Reviewed by Colin Jacobson (April 30, 2010)
After five tries – and 38 years – Jeff Bridges finally earned an Oscar for 2009’s Crazy Heart. Bridges plays Bad Blake, a worn-out old country singer whose best days appear to be far behind him. Broke and in poor health, Bad plays an endless series of low-rent gigs.
His prior fame does keep him going, though, and he gets offers for bigger things, most of which come from his former apprentice Tommy Sweet (Colin Farrell). Now a huge star, Tommy wants to help out his old mentor, but Bad is too stubborn – and maybe just too lazy – to do much to follow up on the younger musician’s generosity.
While he drinks himself into oblivion, Bad meets a small-town newspaper reporter named Jean Craddock (Maggie Gyllenhaal). While she interacts with him for her story, the two develop a relationship that turns romantic. Along with Bad’s vague attempts at career redemption, his connection with Jean maintains much of the film’s storyline.
Any review of a movie with an Oscar-winning performance needs to address one subject: did the actor deserve it? In Bridges’ case, I’d say yes. He takes a character who easily could’ve turned into a cheap stereotype and manages to produce real depth. In lesser hands, Bad could – and perhaps should – have been little more than a one-dimensional washed-up drunk, but Bridges delivers a turn that gives the role humanity and a life.
Gyllenhaal also earned an Oscar nomination, and I’d say that she merited such consideration as well. She gets the less interesting character, but she manages to create a memorable piece of work. Jean acts as the catalyst to prompt Bad to change, but she’s not a simple Jiminy Cricket. She comes with her own flaws as well, and Gyllenhaal makes her lively and winning.
Outside of the acting, unfortunately, Heart doesn’t have a lot going for it. That doesn’t mean it’s a bad film by any stretch of the imagination, as it always remains interesting and entertaining. However, the writing and direction just don’t live up to the level of the acting. The actors elevate the pedestrian material but can’t wholly overcome it.

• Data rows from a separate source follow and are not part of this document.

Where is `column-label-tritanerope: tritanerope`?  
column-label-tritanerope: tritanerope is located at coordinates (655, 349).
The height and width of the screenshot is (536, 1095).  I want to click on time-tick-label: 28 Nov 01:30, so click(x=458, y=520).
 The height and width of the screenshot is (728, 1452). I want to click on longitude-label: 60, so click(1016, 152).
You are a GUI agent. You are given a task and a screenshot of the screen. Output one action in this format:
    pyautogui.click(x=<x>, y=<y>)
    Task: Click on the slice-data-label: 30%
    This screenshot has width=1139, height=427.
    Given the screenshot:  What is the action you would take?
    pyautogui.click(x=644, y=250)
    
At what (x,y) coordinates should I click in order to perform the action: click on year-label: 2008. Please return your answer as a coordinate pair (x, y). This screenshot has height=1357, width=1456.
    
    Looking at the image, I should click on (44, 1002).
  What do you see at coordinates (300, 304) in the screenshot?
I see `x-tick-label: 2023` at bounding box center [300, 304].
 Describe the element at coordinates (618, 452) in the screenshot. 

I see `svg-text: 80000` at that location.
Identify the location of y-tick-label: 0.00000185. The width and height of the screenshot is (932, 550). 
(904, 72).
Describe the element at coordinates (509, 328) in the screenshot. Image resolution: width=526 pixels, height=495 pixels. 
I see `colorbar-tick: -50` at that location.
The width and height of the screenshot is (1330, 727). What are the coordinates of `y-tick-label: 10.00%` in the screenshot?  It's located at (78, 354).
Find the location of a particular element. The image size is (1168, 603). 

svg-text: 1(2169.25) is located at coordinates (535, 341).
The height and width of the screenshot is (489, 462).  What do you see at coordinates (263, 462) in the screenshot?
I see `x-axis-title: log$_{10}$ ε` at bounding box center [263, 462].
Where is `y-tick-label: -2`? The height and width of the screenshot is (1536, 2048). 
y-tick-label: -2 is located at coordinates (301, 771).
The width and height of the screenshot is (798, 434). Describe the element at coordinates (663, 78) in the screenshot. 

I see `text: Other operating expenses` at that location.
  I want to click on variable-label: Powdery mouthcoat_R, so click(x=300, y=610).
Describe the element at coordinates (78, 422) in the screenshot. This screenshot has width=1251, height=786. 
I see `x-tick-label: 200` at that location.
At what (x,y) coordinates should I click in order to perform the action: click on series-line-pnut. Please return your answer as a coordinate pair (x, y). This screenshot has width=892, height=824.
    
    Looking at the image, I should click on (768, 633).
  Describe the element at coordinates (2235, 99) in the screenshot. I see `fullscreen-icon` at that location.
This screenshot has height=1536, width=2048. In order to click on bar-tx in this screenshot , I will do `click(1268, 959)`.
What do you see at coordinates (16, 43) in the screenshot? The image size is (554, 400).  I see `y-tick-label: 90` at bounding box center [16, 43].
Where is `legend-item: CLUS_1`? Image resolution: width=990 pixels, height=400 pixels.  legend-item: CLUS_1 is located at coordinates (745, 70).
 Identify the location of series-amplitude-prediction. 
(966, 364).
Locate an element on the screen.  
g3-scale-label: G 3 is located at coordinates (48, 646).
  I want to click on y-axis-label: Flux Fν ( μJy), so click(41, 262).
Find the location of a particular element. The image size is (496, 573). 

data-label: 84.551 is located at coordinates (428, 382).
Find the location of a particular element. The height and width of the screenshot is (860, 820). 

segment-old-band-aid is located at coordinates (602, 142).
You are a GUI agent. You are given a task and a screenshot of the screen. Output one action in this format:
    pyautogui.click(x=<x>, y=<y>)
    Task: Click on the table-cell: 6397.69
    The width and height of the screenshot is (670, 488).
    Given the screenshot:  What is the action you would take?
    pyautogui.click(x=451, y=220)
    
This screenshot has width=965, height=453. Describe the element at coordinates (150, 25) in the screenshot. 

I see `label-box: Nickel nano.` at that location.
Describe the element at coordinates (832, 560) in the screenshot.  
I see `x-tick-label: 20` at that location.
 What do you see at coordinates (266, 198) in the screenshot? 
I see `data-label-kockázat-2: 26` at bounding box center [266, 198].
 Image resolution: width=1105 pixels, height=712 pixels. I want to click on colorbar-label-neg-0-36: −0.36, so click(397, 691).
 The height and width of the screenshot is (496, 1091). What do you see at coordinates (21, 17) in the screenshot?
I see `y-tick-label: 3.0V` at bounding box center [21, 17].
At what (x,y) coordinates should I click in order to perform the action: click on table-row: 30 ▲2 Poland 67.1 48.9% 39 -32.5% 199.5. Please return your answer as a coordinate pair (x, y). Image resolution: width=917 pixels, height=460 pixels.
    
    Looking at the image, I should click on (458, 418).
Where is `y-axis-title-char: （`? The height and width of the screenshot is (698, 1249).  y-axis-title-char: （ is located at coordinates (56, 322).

To some degree, the script falters because the movie barely attempts any form of story. It’s a film full of subplots that fail to serve an actual main thread. We get a collection of character themes mixed with musical segments and not much else. These manage to maintain our interest, but not to a tremendous degree. The movie ambles just a little too much, as the lack of a true plot robs it of much energy.
Yes, I understand one could argue – and argue correctly – that real life doesn’t follow a neat, tidy storyline. However, movies aren’t real life. While we crave verisimilitude from a flick like this, that doesn’t mean we want to watch a banal collection of shots that show someone’s day-to-day existence. We want interesting characters and story material. Heart has some good characters, but the absence of an involving plot becomes a problem.
As does the fairly trite nature of the subplots we find. While Heart avoids the standard TV movie path in which Bad goes straight and finds total redemption, it flirts with that theme and doesn’t do much to reimagine the genre. We can see a lot of Bad’s path before he gets there and the journey rarely becomes especially stimulating.
Not that any of this makes Crazy Heart a bad movie. It’s simply a decent one that often feels less substantial because it’s actors are so good. That sounds backwards; it seems odd to knock points off of a film because it boasts excellent performances. However, when the actors outclass the rest of the movie, the imbalance causes problems. In this case, it leaves Heart as an enjoyable but not especially strong flick.